Facing the Challenges of Transition: Part 2

Sparkling eyesPart 1 of this two-part series can be found here.

As a counselor working with Jewish young adults at Hillel UW, I find they are sorting out how to shift their relationship with their parents into a relationship between adults while still maintaining closeness and connection. Based on these conversations, I’d like to share some additional thoughts on how parents can support their young adult children through this transition.

Don’t take it personally. The love of a child for their parent and the love of a parent for their child are both very strong, but they are different in nature. Children are wired to use their parents as a home base for their explorations of the world, checking in as needed but focusing primarily on their own process of becoming themselves. Parents are wired to be that home base – unconditional and fierce in our love, steady and available to nurture when needed. You may feel as if you want to be around your young adult child more than he wants to be around you! This is completely normal. It can be helpful to remember: it’s not personal. You’re both doing exactly what you are wired to do.

Vent your anxiety and concerns…somewhere else. Allowing our young adult children to learn from their mistakes and becoming a consultant who steps in only when needed can both be painful for parents. We want so much for our children, and it’s deeply ingrained in us to protect them. It’s normal to feel worry, anxiety, or even judgment about our children’s choices. Resist the urge to voice all of this out loud. Talk with a trusted friend, partner, relative or counselor about your worries.
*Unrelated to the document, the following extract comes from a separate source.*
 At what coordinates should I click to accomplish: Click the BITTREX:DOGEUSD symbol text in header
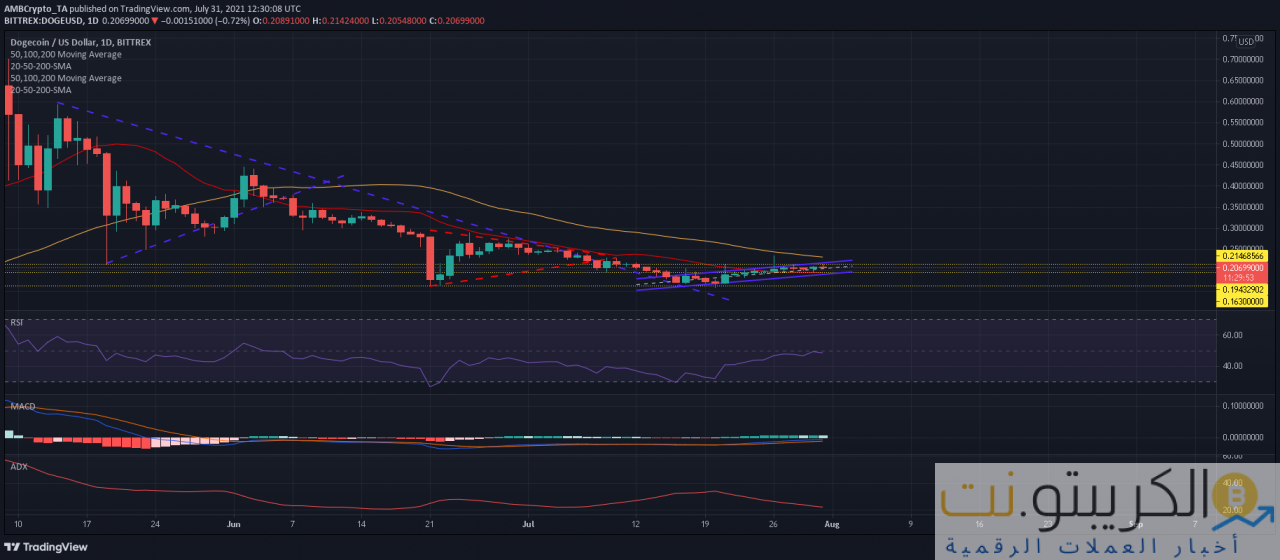pyautogui.click(x=42, y=20)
Use these conversations to let off steam and clarify which concerns you should bring to your child directly and which would be best left unsaid.

Look for core values. It’s common for young adults to make choices that are different from what their parent hopes or dreams. This is normal and can be a wonderful indication that your child is succeeding at finding his or her own unique sense of self. This can also be deeply troubling, as parents see their children making choices that seem foreign or confounding. At the same time, the young adults I work with often express concern about disappointing or being in conflict with their parents when they choose a different path. It can be helpful to focus on core values that you share, even though children may choose to express these values differently.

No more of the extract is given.